La manera en la que cada centro incorpora estas novedades como apoyo de sus planes de estudio, claro, no es homogénea en todos los caso, aunque parece clara la intención general de aprovecharlas en la medida de posibilidades con las que cada uno cuente.

Por la sencillez de la propuesta y por las posibilidades que ofrecen, uno de las herramientas tecnológicas susceptible de incorporarse a las aulas es el bolígrafo digital. De hecho, algunas experiencias realizadas en universidades como la de Murcia han puesto a prueba la capacidad de estos elementos para intervenir en el proceso educativo.

Desde el Ministerio de Educación ya se apunta a estos dispositivos, (‘bolígrafos inteligentes’, los llaman) como piezas que tienen su cabida en los centros educativos, y muestran ejemplos similares a los que desde Habitual Data brindamos a nuestros clientes.

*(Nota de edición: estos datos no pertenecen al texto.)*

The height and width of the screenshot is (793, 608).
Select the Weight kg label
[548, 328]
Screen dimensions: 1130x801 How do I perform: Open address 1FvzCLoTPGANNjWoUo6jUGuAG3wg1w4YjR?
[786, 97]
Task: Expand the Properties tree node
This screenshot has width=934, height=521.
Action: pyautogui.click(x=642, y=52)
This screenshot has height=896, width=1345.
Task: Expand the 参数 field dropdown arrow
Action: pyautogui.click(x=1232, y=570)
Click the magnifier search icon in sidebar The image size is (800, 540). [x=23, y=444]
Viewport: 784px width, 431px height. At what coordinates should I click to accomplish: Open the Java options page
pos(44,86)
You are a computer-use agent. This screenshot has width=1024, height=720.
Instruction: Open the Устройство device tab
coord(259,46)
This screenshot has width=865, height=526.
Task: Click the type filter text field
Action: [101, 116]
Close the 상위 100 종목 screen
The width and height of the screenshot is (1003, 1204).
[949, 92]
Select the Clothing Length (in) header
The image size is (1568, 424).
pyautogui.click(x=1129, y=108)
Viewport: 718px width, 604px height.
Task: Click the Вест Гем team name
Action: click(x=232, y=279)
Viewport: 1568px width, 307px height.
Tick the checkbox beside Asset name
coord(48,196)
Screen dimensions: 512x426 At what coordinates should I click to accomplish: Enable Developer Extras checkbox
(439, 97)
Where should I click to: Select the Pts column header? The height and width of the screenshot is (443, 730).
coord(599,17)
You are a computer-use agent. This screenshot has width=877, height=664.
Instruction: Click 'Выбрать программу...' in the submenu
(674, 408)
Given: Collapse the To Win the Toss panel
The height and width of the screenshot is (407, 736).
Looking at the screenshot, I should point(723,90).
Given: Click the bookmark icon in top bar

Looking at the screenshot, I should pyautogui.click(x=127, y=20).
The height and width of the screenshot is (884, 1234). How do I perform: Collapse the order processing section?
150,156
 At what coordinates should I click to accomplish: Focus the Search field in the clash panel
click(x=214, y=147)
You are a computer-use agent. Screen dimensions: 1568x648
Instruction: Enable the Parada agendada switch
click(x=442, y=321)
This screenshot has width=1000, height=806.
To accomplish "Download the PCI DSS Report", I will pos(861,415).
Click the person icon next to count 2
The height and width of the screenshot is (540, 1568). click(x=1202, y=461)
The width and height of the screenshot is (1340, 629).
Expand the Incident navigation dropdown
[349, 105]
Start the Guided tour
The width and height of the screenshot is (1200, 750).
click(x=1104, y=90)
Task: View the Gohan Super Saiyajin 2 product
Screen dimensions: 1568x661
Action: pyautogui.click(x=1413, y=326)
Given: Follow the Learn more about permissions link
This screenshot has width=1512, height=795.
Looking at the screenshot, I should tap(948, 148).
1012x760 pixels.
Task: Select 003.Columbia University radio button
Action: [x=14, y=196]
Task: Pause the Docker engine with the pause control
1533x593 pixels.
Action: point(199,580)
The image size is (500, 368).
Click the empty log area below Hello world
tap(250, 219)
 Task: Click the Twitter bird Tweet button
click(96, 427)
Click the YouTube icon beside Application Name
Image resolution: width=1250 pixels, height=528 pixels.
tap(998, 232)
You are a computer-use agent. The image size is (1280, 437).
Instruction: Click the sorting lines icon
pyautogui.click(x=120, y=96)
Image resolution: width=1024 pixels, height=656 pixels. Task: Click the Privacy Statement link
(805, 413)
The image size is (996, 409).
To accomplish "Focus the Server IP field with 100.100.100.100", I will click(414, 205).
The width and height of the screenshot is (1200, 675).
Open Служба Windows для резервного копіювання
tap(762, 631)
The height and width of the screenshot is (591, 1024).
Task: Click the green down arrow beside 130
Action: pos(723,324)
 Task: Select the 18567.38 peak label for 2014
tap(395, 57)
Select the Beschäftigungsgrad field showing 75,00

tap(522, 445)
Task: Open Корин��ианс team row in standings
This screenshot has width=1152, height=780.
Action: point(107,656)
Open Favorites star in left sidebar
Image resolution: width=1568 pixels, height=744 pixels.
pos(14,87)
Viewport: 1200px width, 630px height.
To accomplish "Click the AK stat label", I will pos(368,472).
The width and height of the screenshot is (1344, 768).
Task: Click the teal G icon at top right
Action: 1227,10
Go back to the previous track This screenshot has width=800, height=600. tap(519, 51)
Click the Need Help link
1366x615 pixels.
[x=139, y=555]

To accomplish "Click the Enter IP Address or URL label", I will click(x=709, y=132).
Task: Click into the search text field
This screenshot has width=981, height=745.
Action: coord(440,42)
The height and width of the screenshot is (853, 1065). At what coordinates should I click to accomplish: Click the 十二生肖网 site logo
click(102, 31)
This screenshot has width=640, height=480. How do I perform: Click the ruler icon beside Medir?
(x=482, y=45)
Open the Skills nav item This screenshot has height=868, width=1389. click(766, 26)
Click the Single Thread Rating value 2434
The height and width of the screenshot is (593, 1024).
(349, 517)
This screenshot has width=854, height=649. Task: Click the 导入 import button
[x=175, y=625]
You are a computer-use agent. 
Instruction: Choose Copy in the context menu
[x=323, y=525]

Ya sea para tomar nota de las explicaciones del profesor, ya sea para realizar los ejercicios que requiera o para completar un examen, no es difícil imaginar el uso de estos elementos en cualquier momento y la manera en la que puede aprovecharse su tecnología.

Un ejemplo es el del trabajo que los alumnos entregan una vez resuelven las preguntas que se les han planteado. En el caso de recurrir al bolígrafo digital para ello, la necesidad de entregar un documento en papel desaparece. El profesor puede descargar en su ordenador portátil el trabajo de toda la clase y los alumnos pueden guardarán una copia de lo que han realizado en la memoria del bolígrafo. El documento manuscrito, por su parte, puede guardarse para futuras reclamaciones, devuelto a los estudiantes para que se autoevalúen cuando el profesor resuelva los problemas planteados, enviado por correo a los padres y tutores…

Aunque tendamos a pensar que la colonización tecnológica en las aulas debe pasar por ordenadores portátiles o tabletas digitales que los chavales dominan a edades cada vez más tempranas, no está de más recurrir a artilugios que nos siguen recordando lo que somos.

Primero, por el simple hecho de mantener viva y plenamente vigente la manera tradicional de escribir, la que todos aprendimos en la escuela y que cada individuo aplica con su propia personalidad. Y segundo porque ya sabemos que la escritura a mano despierta zonas de nuestro cerebro y nos mantiene más despiertos, más atentos, que cuando transcribimos a través de un ordenador, por ejemplo.

Si en el medio está la virtud, también en el encuentro entre tradición e innovación, entre los viejos hábitos y las modernas soluciones que nos ofrece la tecnología se encontraría también la aspiración deseable a la que deberíamos tender. También en las aulas.